Fetching data with Python's asyncio in a sequential order

Question

I have a Python 2.7 program which pulls data from websites and dumps the results to a database. It follows the consumer producer model and is written using the threading module.

Just for fun I would like to rewrite this program using the new asyncio module (from 3.4) but I cannot figure out how to do this properly.

The most crucial requirement is that the program must fetch data from the same website in a sequential order.

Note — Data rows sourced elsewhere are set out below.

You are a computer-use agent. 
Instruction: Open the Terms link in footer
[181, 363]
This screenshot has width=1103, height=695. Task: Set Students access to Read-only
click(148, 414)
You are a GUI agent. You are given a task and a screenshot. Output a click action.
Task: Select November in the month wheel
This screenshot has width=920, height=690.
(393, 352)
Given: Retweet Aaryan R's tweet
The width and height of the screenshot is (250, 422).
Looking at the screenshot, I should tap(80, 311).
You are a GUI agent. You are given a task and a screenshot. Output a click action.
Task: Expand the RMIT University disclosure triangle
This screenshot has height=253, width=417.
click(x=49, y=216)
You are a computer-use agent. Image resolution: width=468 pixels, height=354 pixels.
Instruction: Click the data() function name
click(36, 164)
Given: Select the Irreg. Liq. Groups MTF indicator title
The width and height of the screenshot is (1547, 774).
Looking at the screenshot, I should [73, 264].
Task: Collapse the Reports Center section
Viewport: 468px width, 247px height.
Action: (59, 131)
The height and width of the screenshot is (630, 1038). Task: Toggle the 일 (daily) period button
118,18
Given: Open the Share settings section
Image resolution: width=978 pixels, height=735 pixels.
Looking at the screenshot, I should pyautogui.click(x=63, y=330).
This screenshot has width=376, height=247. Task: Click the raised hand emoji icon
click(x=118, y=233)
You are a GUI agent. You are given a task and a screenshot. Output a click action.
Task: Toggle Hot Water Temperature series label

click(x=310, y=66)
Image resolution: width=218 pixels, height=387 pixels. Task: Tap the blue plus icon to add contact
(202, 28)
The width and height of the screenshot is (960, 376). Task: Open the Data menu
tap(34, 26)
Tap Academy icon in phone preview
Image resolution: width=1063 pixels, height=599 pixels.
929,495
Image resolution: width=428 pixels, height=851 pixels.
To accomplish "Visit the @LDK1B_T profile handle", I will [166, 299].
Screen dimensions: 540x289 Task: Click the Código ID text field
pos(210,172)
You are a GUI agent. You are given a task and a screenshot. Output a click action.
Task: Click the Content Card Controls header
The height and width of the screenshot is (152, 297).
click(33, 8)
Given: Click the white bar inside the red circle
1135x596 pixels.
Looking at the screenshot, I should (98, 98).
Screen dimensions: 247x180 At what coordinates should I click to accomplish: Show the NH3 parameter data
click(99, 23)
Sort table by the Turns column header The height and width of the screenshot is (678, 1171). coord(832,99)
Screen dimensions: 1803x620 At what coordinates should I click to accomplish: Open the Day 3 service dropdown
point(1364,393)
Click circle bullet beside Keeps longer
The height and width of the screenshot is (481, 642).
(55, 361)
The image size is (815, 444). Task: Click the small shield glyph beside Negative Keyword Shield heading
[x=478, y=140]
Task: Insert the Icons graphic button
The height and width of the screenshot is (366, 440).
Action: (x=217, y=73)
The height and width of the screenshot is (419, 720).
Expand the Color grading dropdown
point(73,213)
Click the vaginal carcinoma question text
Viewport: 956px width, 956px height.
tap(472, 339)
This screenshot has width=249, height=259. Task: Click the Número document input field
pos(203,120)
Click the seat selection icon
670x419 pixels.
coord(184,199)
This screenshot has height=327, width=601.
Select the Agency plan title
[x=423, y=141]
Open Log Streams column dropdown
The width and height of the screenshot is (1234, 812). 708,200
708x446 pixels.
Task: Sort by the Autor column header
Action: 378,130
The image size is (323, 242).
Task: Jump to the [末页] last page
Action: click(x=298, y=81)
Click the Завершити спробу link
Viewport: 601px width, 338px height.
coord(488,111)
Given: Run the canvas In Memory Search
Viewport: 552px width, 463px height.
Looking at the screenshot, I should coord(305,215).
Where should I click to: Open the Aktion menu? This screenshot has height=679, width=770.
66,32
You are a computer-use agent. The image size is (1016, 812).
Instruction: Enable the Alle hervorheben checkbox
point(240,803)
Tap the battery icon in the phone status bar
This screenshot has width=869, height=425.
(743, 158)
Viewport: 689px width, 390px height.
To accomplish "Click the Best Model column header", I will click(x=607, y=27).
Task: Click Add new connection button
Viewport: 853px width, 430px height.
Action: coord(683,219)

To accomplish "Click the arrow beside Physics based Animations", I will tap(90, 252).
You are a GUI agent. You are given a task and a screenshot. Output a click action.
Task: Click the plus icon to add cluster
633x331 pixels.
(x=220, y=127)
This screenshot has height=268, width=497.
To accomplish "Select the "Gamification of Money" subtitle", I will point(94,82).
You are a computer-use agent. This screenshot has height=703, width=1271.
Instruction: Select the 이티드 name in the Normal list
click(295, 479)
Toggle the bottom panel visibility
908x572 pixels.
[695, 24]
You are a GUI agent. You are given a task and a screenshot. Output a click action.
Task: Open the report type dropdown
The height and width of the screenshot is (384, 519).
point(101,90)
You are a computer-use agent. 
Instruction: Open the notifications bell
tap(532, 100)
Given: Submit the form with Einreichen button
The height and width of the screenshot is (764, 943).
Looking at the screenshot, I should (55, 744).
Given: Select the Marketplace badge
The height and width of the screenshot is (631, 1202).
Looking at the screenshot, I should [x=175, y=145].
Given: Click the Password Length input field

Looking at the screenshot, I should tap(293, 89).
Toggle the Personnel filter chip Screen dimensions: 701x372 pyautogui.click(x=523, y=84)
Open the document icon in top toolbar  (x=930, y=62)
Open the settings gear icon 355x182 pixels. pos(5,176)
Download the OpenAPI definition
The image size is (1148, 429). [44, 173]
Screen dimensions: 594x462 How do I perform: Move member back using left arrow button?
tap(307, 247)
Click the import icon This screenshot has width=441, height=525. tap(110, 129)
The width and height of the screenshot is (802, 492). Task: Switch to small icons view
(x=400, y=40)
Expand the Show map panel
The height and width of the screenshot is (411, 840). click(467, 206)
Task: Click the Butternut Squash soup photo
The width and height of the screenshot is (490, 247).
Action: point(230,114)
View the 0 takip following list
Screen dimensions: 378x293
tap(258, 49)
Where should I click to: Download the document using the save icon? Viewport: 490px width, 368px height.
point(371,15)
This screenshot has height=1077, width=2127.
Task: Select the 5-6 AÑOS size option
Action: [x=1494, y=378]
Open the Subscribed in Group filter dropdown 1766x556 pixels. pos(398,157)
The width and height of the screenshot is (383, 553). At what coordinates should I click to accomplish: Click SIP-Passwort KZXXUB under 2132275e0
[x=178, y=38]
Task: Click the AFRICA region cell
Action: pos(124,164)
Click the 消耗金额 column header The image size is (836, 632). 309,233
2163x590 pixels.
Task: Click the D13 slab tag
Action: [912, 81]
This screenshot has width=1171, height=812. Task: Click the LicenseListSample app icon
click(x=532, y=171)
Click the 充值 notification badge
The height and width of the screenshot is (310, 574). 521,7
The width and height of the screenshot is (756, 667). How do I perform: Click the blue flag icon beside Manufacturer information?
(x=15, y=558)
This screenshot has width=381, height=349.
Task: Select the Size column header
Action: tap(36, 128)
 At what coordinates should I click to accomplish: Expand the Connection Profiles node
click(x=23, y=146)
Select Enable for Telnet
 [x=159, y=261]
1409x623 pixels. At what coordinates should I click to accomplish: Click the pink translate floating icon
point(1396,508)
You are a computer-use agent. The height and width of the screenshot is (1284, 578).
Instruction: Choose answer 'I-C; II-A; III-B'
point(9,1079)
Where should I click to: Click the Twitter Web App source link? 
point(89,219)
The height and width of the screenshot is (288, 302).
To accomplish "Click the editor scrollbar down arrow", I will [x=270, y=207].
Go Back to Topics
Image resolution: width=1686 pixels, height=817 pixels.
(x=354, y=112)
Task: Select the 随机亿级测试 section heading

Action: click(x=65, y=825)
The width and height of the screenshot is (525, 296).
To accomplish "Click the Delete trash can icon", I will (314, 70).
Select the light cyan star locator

For example for an url 'http://a-restaurant.com' it should first get 'http://a-restaurant.com/menu/0', then 'http://a-restaurant.com/menu/1', then 'http://a-restaurant.com/menu/2', ... If they are not fetched in order the website stops delivering pages altogether and you have to start from 0.

However another fetch for another website ('http://another-restaurant.com') can (and should) run at the same time (the other sites also have the sequantial restriction).

The threading module suits well for this as I can create separate threads for each website and in each thread it can wait until one page has finished loading before fetching another one.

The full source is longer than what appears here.